PKK, orada oldukça Türkiye her zaman gelecek
Rojavadaki özgürlüğün kaderi PKKnin ellerine bağlı değil ki. Tam tersine farklı eller PKKnin oradaki varlığa ses etmiyor ki, Kürtler bir zafere ulaşmasın. Birçok kez PKK ile görüştük, konuştuk usulca ama kendi bildiklerini yapıyorlar.
Onlar bayrak açtıkça, slogan attıkça, yerlerini açıkça gösterdikçe Türkler yine gelip saldıracak. Kürtlerin, Rojavada bir yapı kurmasına izin vermeyecekler. PKK, birçok fırsatı Türklerin eline veriyor ama suçlu olarak güneyi gösteriyor.
Orhan Miroğlu: Okların çoğunluğu Türkiyeyi algıda böyle gösteriyor desek daha doğru. Gerçekte durum çok başka. Kobani olayları ve DAİŞin saldırıları sırasında da Türkiye aleyhine haksız kampanyalar düzenlenmişti hatırlayalım. Yukarda saydığım nedenlerle, Türkiyenin kendini bölgeden izole edecek bir askeri operasyonu onaylaması ve hele bu operasyonda sivil insanların katledilmesini ve hele Kürt köyünde seçilmiş kurbanlar olarak Şii Arap vatandaşları hedef alan bir katliama onay vermesi için makul bir sebep yok.
Olayın aydınlanmasına ne kadar katkı sunar tahmin etmek kolay değil ama Irak Türkiye ve IKBY arasında çok gecikmeden bir komisyon kurulmalı ve olayı inceleyerek elde ettiği bulguları kamuoyuyla paylaşmalıdır.
Mümkünse komisyonun maddi manevi tazminat ödeme ve adli makamlara dava açılması için yetki verilmesini mümkün kılacak uluslararası hukukun ilkelerini gözetecek kurumsal ve hukuki bir statüsü de olabilmelidir.
Aydın Altaç: Türkiyenin olası Suriye ve Rojava operasyonu ile Duhoktaki olay arasında bir bağ kurulması mümkün gibi görünmüyor.

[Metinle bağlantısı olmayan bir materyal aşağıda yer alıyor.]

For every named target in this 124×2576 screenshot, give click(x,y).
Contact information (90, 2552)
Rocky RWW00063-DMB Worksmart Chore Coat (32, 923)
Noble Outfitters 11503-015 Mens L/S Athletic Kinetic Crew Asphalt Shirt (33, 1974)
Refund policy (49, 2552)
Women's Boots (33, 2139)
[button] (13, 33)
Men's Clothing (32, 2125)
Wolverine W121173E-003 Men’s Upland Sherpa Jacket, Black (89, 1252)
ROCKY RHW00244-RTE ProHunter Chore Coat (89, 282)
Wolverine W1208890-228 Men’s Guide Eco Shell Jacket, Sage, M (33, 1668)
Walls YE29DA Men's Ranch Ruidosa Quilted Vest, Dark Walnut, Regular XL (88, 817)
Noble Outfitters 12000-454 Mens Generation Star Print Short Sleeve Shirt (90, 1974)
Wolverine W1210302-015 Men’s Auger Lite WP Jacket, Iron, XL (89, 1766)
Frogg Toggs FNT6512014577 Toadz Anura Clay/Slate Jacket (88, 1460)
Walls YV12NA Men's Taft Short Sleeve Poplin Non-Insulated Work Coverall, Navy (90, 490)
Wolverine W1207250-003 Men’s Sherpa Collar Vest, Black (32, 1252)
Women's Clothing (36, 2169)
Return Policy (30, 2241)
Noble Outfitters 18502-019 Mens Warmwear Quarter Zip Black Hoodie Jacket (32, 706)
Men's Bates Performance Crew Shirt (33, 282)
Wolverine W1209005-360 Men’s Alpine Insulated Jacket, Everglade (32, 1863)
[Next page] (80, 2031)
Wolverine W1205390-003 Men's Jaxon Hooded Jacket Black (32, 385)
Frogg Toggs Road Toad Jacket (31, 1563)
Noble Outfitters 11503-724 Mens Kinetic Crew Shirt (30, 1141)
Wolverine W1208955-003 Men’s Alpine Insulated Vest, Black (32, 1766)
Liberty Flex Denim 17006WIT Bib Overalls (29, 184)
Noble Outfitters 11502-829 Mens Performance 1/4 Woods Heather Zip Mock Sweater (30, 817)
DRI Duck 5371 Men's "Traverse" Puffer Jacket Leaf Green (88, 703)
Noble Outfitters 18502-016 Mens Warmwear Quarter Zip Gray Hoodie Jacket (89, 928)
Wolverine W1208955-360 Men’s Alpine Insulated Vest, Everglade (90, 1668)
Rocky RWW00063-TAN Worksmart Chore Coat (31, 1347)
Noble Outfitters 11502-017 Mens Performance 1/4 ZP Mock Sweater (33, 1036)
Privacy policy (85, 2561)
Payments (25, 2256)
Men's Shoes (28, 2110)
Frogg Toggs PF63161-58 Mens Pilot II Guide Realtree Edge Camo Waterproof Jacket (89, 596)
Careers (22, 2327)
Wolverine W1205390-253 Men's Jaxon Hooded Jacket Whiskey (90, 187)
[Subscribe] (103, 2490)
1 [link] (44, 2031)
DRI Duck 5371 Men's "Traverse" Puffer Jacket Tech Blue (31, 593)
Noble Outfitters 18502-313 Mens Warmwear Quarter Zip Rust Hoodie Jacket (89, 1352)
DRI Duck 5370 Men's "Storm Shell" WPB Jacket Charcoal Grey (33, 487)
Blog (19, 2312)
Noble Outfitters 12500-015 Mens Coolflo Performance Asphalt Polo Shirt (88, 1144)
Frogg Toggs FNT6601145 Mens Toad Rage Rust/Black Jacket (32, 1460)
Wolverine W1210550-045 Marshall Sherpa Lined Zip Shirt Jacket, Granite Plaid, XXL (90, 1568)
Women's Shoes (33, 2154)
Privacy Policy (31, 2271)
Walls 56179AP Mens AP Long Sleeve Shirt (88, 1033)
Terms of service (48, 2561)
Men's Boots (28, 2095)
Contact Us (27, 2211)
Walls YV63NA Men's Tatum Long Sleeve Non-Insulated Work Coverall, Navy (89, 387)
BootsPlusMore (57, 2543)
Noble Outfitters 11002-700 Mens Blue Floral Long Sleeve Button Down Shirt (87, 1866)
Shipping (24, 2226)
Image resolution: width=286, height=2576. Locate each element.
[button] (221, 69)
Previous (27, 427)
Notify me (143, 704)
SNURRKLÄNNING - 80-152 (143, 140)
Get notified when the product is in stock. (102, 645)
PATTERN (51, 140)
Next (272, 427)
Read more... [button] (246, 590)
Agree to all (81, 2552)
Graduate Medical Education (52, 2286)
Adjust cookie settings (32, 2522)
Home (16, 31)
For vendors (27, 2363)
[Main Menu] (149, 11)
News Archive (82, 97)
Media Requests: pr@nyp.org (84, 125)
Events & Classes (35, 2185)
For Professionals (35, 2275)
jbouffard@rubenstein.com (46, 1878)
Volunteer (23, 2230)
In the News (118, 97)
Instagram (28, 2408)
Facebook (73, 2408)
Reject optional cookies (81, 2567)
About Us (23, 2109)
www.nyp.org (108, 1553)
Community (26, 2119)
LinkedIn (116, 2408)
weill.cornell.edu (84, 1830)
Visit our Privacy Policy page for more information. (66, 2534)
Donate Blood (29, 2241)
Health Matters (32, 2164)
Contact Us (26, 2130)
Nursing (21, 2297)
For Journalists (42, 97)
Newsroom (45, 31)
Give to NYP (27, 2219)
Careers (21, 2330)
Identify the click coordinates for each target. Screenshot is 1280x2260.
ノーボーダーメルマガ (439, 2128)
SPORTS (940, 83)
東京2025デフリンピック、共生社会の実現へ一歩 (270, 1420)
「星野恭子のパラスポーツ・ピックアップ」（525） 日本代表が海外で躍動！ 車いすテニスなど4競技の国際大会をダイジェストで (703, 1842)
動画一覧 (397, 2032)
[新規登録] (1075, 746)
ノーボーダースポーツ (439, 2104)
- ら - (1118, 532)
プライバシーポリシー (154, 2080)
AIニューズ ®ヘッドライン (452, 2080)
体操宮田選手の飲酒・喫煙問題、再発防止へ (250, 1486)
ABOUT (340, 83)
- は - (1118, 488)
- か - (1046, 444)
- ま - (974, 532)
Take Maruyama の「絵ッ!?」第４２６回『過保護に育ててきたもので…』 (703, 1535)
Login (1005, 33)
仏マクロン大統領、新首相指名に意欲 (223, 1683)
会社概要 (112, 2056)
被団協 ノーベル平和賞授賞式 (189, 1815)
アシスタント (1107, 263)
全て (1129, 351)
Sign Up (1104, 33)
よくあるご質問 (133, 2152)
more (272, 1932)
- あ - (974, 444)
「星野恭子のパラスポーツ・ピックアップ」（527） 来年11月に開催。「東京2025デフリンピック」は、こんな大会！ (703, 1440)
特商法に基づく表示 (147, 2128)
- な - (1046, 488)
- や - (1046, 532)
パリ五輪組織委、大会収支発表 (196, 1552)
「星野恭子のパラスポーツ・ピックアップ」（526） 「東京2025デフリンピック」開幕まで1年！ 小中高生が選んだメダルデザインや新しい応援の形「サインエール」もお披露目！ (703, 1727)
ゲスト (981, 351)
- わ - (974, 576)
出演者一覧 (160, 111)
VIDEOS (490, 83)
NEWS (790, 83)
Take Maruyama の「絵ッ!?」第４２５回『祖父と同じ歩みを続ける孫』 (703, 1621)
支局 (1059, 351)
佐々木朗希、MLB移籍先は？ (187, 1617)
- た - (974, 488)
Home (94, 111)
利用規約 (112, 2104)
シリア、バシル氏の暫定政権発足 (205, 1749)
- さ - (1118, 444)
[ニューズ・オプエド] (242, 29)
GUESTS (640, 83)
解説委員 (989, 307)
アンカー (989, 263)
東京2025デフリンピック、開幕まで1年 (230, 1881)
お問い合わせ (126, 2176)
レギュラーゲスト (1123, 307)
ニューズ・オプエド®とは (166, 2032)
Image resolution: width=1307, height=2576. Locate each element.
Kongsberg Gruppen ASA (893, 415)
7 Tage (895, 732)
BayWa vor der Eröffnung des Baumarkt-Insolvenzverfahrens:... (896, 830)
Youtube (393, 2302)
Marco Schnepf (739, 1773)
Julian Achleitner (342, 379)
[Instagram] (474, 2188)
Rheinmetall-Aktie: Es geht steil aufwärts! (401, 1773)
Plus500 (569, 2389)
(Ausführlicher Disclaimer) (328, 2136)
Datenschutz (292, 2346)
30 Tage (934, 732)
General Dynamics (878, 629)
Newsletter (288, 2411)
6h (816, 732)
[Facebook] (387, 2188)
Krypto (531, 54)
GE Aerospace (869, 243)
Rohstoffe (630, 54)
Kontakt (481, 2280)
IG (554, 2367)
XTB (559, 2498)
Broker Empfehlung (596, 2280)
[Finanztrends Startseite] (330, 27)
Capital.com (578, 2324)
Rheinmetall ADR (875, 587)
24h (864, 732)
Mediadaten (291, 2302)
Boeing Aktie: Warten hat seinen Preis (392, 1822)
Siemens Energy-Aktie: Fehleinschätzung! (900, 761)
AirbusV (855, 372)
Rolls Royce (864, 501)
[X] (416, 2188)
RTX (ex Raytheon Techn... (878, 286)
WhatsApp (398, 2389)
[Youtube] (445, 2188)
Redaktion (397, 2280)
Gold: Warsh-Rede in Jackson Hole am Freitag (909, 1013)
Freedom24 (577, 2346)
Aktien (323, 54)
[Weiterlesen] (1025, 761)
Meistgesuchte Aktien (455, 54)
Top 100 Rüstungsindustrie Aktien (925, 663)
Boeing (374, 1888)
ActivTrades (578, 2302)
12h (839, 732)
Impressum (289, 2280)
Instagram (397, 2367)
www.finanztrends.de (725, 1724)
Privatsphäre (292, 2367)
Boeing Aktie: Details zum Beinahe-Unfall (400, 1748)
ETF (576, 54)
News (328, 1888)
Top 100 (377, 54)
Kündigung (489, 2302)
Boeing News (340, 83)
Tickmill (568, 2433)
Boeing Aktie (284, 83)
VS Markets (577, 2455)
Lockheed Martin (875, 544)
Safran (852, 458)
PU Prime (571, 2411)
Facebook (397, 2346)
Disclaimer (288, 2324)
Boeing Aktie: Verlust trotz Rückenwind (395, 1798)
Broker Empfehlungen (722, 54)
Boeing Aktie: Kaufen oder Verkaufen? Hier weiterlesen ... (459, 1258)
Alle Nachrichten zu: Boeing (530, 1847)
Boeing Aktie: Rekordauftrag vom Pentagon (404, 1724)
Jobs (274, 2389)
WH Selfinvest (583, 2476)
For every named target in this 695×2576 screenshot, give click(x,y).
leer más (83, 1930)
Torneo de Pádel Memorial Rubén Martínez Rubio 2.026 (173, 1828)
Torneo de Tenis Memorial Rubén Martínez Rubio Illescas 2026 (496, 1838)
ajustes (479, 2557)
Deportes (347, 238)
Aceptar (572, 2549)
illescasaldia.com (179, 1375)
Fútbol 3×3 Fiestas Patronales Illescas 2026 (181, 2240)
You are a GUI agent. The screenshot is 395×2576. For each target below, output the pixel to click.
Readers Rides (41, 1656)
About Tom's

Zira Duhok olayı sivillere yönelmiş bir saldırıdır. Oysa Suriye ve Rojava olası operasyona farklı gerekçeler gösterilmektedir.
Ancak olay aydınlatılmaz ise gerek Irak ve gerekse Suriye ile Rojava bölgesinde olası operasyonlar için Türkiyenin elini zayıflatabilir. Keza bahsettiğimiz Rusya, İran, Irak ve Suriye Devletleri Türkiyenin harekat alanını daraltma veya engelleme yolunu da tercih edebilirler.
Kim ve kimler Duhoktaki olayı gerçekleştirmiş olursa olsun veya amaçları ne ise de Türkiyenin ısrarla ve kararlılıkla üzerine düşen görevi yapmalıdır.